Once again, the lack of OIS does limit it a little. Whenever I use a “pro” mode, it’s almost always to alter shutter speed, slowing it down at night. Colour can be tweaked after the fact; but this can’t be said for shutter speed obviously. Without OIS you often can’t go below around 1/10 of a second, or 1/4, if you have a surface on which to stabilise your forearms. Not without ending up with blurred images, anyway.

Nokia has also has a crack at the bokeh background blur mode that features in most higher-end phones. It’s called Live Bokeh here. This uses both rear cameras, so uses the 2x view rather than the standard one, and your subject will need to be a couple of metres away. It’s far too picky, but is capable of producing some sound results as long as the scene isn’t too complicated.

The front camera is surprisingly basic. It uses a 5-megapixel sensor with 1.4-micron pixels. It isn’t a bad selfie camera – its detail holds up in indoor lighting and it’s far better than the 5-megapixel front cameras used in cheap phones – but neither is it great.

Some of the most interesting camera features are seen on the video side. Like the HTC U12 Plus, the Nokia 8 Sirocco uses AOP microphones designed to handle very noisy environments – gigs/concerts, for example.

There are three mics, letting the phone record audio with a very clear soundstage. You can also switch to front and rear audio recording if you don’t want a surround-like effect.
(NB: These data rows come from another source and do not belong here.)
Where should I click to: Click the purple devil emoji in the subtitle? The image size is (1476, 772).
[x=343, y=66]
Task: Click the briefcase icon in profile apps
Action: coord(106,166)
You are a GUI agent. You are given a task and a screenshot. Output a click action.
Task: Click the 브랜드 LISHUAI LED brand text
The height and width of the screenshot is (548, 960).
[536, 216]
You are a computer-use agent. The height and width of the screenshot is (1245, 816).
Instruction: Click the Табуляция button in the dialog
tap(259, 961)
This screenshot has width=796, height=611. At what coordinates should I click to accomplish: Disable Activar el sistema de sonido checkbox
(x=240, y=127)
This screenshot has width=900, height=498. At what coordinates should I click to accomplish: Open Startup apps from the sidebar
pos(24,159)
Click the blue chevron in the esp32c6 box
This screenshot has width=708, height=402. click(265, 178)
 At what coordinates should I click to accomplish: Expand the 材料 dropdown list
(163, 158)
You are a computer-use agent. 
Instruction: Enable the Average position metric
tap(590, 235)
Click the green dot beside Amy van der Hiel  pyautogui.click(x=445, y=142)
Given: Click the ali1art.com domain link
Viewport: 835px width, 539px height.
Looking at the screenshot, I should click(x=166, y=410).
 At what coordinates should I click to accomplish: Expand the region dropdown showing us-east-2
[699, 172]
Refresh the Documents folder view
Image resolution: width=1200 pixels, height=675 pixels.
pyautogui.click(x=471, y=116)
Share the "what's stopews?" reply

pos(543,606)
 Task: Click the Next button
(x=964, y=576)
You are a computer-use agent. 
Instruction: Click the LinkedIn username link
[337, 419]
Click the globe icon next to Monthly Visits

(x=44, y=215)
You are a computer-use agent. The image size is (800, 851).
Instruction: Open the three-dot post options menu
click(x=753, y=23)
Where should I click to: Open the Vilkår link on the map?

Nokia 8 Sirocco – Battery life

The Nokia 8 Sirocco has a 3260mAh battery, which today sounds only just good enough for a top-end phone. However, its stamina is pretty good.

I can get a solid day and a half out of a charge; that final unnerving 25% of battery able to get you through to lunch time if you don’t do anything too demanding. This is after a few hours of podcast streaming and some photos captured on the first day.

It’s by no means a class-leader, like the Huawei P20 Pro, but you don’t get the impression that Nokia has sacrificed its growing reputation for long-lasting phone in order to make the Sirocco slim.

The Nokia 8 Sirocco features fast-charging, too. Its charger switches between 5V, 9V and 12V, for up to 15W output. This will get you from flat to 50% charge in around 30 minutes.

The device supports wireless charging as well, using the Qi standard. This means the Nokia 8 Sirocco can use most wireless charge pads.

Why buy the Nokia 8 Sirocco?

There are some masterful elements to the Nokia 8 Sirocco. Its steel sides and curved Gorilla Glass 5 panels display a flair that similarly priced devices such as the HTC U12 Plus and LG G7 ThinQ lack.

It lags behind these phones in some other respects, however. A 16:9-panelled device at this price, at this time, is a tough sell. It also includes an older processor and its screen isn’t suited to its curved front and is unable to give a good account of the photos its capable camera takes.

The Nokia 8 Sirocco is a solid phone, but it has a few too many patchy elements to flatten the competition.

Verdict

The hardware design is impressive, but in a few areas it isn’t quite up to speed.